"Autorità civili, militari e religiose, cittadini, contradaioli. Siamo ancora una volta insieme in questo luogo irripetibile, tanto scenografico eppure così intimo, a dare vita al momento tanto atteso, che va a segnare di fatto l’inizio del nostro tutto, della nostra festa, ricominciamo a chiamarla e soprattutto a viverla così, con la giusta consapevolezza. Il bello di una festa, insegnano gli antropologi ma anche l’esperienza della vita, è che si tratta di un’interruzione dell’esistenza ordinaria, un evento che segna la fuoriuscita dalla quotidianità, è lo strappo alla regola e alla tirannia del presente, è il riemergere prepotente e orgoglioso delle origini che riannoda ai riti e ai costumi aviti, riconcilia con l’universo dei nostri padri e delle nostre madri, con l’infanzia spensierata.
E quello che ci aspetta è un Palio ancora più nostro, perché a dipingere il Cencio abbiamo voluto fosse un senese, un contradaiolo, uno di noi. Un Palio senese nella forma, nei colori, nel senso più profondo. Un Cencio che parla di valori e di libertà, la libertà di conoscere e di crescere, rappresentata dalla pietra sorretta dai due amorini, quella pietra dove campeggia l’impresa dell’Accademia degli Intronati, protagonista all’epoca di un vivace clima intellettuale e ancora oggi sinonimo di sapere, patrimonio di conoscenze ed esperienze, cultura, teatro, letteratura, storia e civiltà senese, Accademia che quest’anno celebra il suo cinquecentenario.

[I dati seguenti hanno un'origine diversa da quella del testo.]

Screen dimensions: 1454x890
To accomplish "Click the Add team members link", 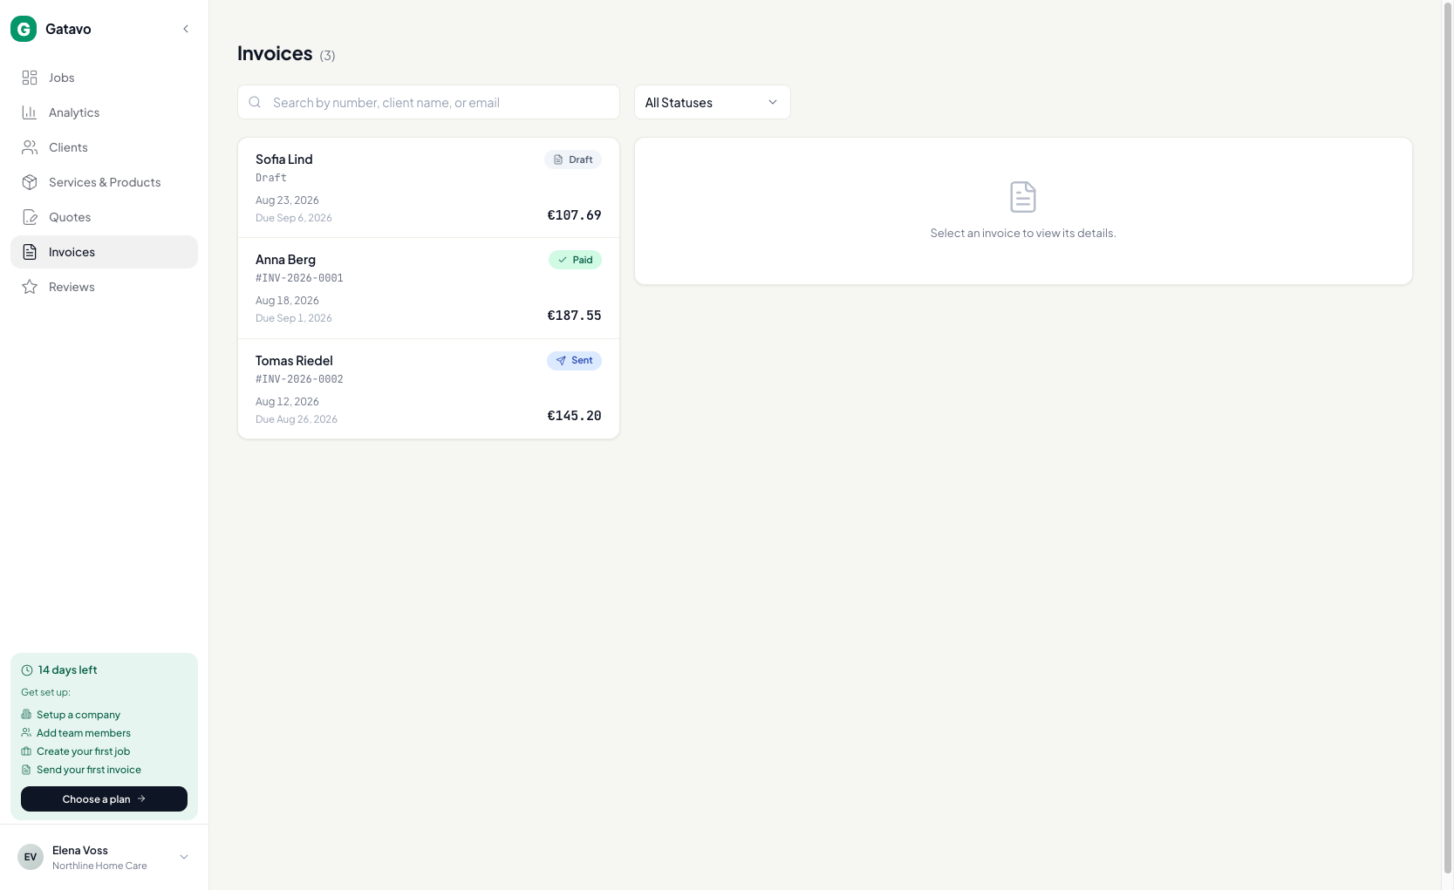I will [84, 733].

La scelta di dedicare il Drappellone a questa ricorrenza non è soltanto un riconoscimento dell’indubbio prestigio di una plurisecolare e fulgida istituzione ma una sottolineatura dell’attitudine senese a perpetuare la tradizione, intesa come il racconto di un’identità comunitaria attraverso i tempi, l’esigenza di coltivare il locale oltre il globale, di tutelare le identità e le differenze a fianco del cosmopolitismo, di amare le radici per amare l’umanità. Ogni individuo e ogni comunità ha bisogno di occasioni per aprirsi al mondo e di occasioni per ritrovare il proprio habitat, la propria terra; abbiamo bisogno di viaggiare e conoscere nuovi mondi ma anche di tornare a casa e ritrovare ciò che è solo nostro e inconfondibile; abbiamo bisogno di novità e scoperte ma anche di memorie e rassicurazioni.

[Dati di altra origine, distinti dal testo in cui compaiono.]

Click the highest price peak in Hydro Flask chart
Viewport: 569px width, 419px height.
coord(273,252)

Abbiamo bisogno di esprimere liberamente le nostre predilezioni, i nostri legami e le nostre affinità: manifestare emozioni diverse, diverse reazioni a seconda del momento, ma stessa appartenenza e stesso attaccamento, stessa autenticità di passione, stesso perdurante affetto per le nostre bandiere, tutte. C’è tutto questo nel lavoro di Riccardo Manganelli, pensato e realizzato con passione, con orgoglio, sincerità e profonda dedizione.
Le mani che esultano ed accolgono, il cavallo che si fa accarezzare, alle spalle Palazzo Pubblico che vigila, ma non domina, in alto la Madonna di Provenzano, lei sì che domina, investendo di sacralità e di tenerezza la Piazza e la città intera. Un riflesso sulle terre di Siena, sul tufo, sui colori della nostra città, che ci avvolge e ci culla. Di fronte a questi simboli così familiari, così immediatamente leggibili, quello che dobbiamo fare stasera è riconoscerci e ritrovarci soprattutto in questo momento.

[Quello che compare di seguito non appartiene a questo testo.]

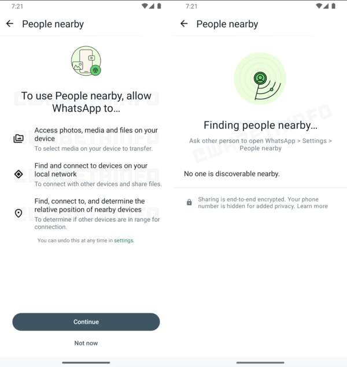
Task: Tap the left screen bottom navigation handle
Action: pyautogui.click(x=86, y=362)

Sceglierci con i nostri pregi e i nostri limiti, nella consapevolezza che i tempi cambiano e che tutto muta tranne una verità: di fronte a questo Cencio e a ciò che rappresenta, ci riconosciamo e siamo tutti tenacemente uguali, sempre gli stessi, senza distinzione o pregiudizio. E allora viviamo insieme questo Palio, giorno per giorno, al pieno dei nostri ritmi e della nostra unicità."